April 5 (Bloomberg) -- Mexico’s peso tumbled as U.S. employers hired fewer workers than forecast in March, hurting prospects for the Latin American nation’s top export market.
The peso fell 0.6 percent to 12.3740 per U.S. dollar at 7:26 a.m. in Mexico City, after earlier touching 12.4 per dollar, the weakest intraday level since March 27. The drop pared the peso’s decline this week to 0.4 percent. It is still up 3.8 percent in 2013, the most among 16 major dollar counterparts tracked by Bloomberg.
Payrolls in the U.S. grew by 88,000 workers, the smallest gain in nine months and less than the most-pessimistic projection among 87 economists surveyed by Bloomberg, Labor Department data showed today in Washington. The median forecast called for a 190,000 gain.
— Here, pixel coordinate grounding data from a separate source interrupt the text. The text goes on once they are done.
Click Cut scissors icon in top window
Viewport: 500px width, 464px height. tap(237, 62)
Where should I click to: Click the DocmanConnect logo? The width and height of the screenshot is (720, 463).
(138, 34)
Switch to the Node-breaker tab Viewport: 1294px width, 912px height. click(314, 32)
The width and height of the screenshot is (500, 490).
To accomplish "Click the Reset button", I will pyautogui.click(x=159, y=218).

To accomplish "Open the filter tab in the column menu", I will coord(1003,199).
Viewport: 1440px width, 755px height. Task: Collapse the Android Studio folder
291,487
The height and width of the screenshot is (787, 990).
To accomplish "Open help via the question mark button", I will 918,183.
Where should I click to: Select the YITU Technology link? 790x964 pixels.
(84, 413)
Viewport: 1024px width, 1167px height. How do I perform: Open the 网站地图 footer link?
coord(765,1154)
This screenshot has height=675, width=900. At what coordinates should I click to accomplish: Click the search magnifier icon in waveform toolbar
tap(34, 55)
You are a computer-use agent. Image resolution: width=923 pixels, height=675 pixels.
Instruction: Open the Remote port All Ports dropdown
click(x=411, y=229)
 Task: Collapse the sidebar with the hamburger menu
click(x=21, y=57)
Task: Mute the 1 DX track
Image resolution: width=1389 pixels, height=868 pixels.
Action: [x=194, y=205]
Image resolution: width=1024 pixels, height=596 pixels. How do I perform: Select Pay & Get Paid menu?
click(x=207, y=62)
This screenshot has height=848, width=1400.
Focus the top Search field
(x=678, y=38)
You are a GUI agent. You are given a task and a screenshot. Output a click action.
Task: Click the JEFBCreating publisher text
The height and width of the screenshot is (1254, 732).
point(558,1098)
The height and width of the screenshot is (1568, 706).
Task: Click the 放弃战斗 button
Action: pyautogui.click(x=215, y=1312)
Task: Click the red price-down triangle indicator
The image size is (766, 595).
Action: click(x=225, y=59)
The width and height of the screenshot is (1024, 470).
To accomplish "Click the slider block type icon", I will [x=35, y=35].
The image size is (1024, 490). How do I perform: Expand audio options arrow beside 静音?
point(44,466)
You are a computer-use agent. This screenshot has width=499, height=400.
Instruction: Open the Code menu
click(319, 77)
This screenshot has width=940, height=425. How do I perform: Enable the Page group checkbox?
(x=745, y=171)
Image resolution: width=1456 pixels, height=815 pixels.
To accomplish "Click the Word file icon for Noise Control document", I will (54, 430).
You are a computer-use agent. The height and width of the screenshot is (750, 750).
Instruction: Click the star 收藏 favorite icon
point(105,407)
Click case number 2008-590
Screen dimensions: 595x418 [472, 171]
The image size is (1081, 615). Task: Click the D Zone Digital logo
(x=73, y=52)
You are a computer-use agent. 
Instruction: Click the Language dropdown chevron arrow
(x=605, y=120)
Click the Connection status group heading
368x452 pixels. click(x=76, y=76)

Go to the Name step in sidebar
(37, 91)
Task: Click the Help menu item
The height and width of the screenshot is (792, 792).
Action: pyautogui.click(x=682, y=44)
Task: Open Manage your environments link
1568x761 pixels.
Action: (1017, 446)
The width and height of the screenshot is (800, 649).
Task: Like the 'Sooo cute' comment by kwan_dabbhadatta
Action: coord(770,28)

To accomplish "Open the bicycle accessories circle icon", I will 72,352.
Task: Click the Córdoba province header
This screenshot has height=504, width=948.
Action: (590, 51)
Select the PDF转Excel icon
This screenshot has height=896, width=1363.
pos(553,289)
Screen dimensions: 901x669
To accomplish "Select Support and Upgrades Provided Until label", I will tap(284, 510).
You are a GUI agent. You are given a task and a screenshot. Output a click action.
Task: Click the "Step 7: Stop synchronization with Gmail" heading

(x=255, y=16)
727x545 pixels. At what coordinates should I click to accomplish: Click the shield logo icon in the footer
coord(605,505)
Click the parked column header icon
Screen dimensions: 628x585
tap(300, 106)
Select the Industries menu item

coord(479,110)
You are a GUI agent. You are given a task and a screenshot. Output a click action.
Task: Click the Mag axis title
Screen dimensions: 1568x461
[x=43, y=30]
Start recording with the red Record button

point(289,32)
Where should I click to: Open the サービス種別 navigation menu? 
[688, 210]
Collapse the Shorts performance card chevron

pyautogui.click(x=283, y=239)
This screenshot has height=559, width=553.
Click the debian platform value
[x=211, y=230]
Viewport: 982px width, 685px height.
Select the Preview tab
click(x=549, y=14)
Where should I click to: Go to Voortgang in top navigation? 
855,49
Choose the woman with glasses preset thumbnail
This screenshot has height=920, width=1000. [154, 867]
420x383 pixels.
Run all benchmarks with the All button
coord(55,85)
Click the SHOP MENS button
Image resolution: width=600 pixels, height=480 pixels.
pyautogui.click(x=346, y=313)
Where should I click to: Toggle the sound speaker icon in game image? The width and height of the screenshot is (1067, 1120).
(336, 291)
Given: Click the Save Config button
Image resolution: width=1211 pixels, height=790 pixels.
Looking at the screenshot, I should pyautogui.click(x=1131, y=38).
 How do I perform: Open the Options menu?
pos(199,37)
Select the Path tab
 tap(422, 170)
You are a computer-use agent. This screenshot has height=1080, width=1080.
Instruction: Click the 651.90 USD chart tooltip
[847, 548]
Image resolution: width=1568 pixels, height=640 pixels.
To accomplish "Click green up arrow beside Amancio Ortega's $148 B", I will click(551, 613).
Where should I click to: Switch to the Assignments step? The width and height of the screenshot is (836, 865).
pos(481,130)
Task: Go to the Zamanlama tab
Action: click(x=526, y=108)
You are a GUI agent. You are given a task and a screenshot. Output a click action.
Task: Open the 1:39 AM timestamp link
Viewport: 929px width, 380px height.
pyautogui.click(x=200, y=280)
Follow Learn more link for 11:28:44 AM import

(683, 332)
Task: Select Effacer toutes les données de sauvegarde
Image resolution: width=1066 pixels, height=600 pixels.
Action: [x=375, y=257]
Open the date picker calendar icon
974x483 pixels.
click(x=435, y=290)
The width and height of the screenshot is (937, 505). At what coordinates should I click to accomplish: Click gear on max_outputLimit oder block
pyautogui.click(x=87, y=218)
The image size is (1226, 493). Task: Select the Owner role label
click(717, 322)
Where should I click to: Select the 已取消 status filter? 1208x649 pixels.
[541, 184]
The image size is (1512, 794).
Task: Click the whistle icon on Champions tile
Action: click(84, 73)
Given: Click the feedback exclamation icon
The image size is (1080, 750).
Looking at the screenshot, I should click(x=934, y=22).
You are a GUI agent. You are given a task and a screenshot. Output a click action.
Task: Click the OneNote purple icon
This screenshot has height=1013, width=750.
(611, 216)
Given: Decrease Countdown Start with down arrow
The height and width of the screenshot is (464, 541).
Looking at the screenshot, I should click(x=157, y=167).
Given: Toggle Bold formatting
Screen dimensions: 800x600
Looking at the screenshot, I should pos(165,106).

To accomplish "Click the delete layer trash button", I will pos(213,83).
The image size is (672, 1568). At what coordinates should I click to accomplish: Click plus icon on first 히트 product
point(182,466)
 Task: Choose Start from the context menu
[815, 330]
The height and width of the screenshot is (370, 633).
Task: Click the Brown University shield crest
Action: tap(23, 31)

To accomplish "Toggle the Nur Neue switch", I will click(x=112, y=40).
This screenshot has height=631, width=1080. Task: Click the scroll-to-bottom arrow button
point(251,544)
Mexico sends about 80 percent of its exports to the U.S., its northern neighbor and partner in the North American Free Trade Agreement.
The peso “is responding to the non-farm payrolls data,” Roberto Galvan, a currency trader at Intercam Casa de Bolsa SA, said in a telephone interview from Mexico City. “No one in the market expected this.”
Yields on Mexico’s peso bonds due in 2024 fell five basis points, or 0.05 percentage point, to 4.91 percent today, within three basis points of the March 13 record low, according to data compiled by Bloomberg. The price rose 0.59 centavo to 145.29 centavos per peso, the data show.